■ TEXT SECTION:
— start —

MAXMIN (A, low, high)
    if (high − low + 1 = 2) then 
      if (A[low] < A[high]) then
         max = A[high]; min = A[low].
         return((max, min)).
      else
         max = A[low]; min = A[high].
         return((max, min)).
      end if
   else
      (max_l , min_l ) = MAXMIN(A, low, low+1).
      (max_r , min_r ) =MAXMIN(A, low+2, high).
   end if

   Set max to the larger of max_l and max_r ; 
   Set min to the smaller of min_l and min_r ;

   return((max, min))

The classic divide and conquer algorithm as it follows in pseudocode has the following recurrence relation(as given from my textbook):

T(n) = 2, n=2 or n=1 and T(n) = 2T(n/2)+3, n>2

and the pseudocode:

MAXMIN (A, low, high)
    if (high − low + 1 = 2) then 
      if (A[low] < A[high]) then
         max = A[high]; min = A[low].
         return((max, min)).
      else
         max = A[low]; min = A[high].
         return((max, min)).
      end if
   else
      mid = low+high/2
      (max_l , min_l ) = MAXMIN(A, low, mid).

— end —

■ JOB 1: Pick out every line of the records that contains the string "Kaardi", matching its case exactly.

■ DATA PROVIDED:
— start —

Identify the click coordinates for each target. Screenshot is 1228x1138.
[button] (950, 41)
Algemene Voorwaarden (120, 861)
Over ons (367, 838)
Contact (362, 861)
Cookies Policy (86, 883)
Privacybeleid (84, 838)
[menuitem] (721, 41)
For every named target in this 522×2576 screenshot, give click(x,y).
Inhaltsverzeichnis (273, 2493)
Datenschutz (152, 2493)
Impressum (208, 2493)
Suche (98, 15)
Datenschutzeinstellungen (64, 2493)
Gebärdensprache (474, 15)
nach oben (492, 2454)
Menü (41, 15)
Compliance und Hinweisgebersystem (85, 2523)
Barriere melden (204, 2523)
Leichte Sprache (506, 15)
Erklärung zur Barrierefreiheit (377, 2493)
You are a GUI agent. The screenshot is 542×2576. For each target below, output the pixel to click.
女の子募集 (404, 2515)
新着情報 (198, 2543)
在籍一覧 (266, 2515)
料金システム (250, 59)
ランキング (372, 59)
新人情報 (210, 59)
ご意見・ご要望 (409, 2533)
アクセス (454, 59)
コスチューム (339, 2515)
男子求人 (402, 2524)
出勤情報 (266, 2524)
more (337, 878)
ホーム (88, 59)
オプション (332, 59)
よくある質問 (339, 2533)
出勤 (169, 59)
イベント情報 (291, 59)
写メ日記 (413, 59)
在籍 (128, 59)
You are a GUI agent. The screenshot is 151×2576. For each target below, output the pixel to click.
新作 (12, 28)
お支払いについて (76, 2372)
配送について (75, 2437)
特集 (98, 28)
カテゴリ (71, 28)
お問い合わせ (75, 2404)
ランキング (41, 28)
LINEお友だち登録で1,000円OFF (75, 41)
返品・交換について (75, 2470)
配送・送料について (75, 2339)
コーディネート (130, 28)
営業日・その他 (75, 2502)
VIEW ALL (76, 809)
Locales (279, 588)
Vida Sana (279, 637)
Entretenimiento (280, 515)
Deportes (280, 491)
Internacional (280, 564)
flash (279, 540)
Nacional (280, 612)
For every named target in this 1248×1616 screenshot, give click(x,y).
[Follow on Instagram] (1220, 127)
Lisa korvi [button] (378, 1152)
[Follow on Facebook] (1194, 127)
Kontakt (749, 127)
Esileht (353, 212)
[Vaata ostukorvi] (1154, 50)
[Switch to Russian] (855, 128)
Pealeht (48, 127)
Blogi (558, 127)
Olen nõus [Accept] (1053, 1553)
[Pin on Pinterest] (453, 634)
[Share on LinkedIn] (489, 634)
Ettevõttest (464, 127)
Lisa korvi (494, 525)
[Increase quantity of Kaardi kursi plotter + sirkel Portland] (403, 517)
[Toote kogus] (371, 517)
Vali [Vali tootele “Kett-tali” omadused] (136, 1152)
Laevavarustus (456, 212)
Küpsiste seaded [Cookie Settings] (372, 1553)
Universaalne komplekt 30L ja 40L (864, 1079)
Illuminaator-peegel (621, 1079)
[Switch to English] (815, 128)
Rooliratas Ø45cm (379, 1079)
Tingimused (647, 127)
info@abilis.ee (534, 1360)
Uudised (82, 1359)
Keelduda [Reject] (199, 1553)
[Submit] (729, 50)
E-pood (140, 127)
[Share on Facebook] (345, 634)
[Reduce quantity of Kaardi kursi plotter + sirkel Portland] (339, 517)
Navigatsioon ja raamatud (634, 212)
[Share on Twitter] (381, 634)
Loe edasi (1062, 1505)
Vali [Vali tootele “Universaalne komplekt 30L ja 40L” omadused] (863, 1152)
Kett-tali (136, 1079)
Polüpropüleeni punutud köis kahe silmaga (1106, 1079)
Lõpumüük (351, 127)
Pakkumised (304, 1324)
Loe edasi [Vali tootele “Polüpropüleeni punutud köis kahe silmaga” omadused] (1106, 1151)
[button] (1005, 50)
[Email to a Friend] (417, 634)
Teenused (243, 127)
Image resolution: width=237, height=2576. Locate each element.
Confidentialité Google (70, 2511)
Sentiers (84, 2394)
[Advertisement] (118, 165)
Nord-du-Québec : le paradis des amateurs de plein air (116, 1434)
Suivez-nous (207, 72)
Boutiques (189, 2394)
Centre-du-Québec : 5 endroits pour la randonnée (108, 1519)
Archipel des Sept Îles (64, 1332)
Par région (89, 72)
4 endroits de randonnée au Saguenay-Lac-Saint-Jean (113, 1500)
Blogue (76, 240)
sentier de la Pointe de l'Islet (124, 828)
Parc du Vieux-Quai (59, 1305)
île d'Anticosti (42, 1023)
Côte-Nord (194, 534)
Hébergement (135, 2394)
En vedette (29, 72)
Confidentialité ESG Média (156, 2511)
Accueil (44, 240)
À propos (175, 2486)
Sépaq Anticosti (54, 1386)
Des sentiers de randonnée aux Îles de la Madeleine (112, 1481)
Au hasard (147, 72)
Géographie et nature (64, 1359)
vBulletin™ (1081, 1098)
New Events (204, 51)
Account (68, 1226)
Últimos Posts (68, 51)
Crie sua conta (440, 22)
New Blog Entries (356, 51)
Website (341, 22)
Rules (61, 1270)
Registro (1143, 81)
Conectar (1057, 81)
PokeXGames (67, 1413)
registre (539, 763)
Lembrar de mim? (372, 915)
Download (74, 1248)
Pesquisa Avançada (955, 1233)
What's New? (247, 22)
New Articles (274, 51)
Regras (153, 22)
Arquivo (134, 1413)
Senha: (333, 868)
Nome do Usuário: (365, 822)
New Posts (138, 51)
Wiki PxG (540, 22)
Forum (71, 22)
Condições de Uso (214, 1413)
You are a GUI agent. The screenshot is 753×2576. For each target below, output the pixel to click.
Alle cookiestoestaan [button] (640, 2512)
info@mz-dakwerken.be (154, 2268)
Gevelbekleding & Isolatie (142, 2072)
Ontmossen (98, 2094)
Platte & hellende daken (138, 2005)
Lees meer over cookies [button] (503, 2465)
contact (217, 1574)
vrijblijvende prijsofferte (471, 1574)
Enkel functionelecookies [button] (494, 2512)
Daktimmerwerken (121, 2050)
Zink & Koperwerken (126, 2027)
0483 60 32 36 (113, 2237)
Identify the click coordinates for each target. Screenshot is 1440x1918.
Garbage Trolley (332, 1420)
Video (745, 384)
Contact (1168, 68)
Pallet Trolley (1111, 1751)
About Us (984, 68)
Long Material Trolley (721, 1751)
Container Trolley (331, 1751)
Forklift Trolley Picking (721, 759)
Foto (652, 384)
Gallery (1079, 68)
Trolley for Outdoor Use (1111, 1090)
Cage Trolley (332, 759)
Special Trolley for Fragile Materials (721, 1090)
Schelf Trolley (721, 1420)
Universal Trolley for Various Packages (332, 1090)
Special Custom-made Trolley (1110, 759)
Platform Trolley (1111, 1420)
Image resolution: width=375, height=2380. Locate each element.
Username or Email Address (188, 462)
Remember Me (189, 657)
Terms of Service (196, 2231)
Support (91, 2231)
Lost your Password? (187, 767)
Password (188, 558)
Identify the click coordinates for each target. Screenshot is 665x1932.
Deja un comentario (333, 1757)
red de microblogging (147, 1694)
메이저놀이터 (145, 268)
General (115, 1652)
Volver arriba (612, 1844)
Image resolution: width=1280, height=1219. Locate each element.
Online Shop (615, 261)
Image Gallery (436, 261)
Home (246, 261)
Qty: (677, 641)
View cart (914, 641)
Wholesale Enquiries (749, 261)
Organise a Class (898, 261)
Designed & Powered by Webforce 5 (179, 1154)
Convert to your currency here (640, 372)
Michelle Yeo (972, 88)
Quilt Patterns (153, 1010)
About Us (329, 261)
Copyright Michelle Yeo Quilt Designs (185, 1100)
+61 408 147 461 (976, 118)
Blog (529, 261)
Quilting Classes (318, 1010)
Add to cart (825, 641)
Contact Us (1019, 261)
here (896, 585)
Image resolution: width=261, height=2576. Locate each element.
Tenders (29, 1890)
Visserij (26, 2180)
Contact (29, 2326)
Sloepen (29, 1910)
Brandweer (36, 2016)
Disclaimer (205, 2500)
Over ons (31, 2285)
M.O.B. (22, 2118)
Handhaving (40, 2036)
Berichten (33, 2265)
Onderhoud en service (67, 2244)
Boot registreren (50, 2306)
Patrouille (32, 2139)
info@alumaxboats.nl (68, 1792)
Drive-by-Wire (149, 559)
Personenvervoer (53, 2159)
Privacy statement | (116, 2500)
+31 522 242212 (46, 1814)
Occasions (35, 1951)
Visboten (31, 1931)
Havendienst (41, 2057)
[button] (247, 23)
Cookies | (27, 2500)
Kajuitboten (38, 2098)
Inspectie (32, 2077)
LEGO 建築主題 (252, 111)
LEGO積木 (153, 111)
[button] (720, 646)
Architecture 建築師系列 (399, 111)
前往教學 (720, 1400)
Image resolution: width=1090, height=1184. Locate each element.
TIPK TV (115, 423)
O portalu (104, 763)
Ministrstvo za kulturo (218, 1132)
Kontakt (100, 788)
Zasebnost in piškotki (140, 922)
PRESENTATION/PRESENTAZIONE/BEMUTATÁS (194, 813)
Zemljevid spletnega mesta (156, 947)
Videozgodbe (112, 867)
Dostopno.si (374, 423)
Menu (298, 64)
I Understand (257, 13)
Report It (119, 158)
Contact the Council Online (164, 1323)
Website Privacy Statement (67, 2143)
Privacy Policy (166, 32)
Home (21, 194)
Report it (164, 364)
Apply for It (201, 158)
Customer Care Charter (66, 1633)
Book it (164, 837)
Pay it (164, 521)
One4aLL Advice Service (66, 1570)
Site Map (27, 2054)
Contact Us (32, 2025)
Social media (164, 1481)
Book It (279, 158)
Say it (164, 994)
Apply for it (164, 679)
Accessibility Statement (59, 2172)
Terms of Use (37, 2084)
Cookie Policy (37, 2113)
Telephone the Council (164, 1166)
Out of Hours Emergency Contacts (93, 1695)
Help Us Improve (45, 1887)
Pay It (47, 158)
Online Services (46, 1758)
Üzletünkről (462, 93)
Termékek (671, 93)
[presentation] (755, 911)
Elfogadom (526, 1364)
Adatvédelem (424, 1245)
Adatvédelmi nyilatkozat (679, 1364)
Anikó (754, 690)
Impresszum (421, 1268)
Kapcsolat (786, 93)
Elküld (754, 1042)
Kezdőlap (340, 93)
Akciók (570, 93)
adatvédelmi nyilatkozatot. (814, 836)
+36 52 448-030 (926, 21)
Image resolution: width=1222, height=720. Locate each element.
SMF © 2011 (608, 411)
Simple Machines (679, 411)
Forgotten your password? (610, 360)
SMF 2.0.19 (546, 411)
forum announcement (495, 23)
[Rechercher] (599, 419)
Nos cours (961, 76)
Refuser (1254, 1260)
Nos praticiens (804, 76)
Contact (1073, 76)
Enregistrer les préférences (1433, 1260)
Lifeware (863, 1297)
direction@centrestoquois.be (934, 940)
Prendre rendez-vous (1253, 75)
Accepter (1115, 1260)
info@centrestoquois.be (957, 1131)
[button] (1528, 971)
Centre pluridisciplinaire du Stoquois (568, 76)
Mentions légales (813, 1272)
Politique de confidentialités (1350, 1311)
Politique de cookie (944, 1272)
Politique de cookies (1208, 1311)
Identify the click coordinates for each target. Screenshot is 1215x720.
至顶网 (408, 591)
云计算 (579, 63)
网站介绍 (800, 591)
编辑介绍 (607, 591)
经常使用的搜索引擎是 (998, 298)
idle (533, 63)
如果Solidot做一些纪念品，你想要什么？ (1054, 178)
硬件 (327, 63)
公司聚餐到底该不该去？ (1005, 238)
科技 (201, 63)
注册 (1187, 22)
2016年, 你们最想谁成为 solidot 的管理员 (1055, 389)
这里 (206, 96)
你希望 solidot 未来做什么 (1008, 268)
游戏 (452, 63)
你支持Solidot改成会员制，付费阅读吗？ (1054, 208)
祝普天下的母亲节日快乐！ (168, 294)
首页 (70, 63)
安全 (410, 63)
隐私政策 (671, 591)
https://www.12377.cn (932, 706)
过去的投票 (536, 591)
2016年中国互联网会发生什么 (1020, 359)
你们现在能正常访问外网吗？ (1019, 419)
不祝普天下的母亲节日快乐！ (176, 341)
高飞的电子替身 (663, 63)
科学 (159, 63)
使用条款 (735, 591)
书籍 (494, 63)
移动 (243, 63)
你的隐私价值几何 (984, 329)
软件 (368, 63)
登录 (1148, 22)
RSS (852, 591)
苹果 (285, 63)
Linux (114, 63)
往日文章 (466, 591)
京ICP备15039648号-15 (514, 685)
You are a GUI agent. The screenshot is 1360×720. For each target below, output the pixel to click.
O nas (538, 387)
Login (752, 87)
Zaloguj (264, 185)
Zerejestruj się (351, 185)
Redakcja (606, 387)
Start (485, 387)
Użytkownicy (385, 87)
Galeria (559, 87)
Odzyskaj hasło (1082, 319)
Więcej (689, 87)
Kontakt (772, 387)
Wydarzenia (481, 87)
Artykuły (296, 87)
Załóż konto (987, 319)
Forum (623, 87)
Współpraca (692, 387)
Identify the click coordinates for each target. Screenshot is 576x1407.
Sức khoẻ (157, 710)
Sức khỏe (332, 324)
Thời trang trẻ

— end —

■ JOB 2:
Answer these questions from the MAXMIN text:
(a) In the first version of the pseudocode, what arguments does the first recursive call pass to MAXMIN?
(b) Which two values does the pseudocode compare to set max?
(c) For n>2, what constant is added in the recurrence relation for T(n)?

■ RESULT 1:
[Increase quantity of Kaardi kursi plotter + sirkel Portland] (403, 517)
[Reduce quantity of Kaardi kursi plotter + sirkel Portland] (339, 517)

■ RESULT 2:
(a) A, low, low+1
(b) max_l and max_r
(c) 3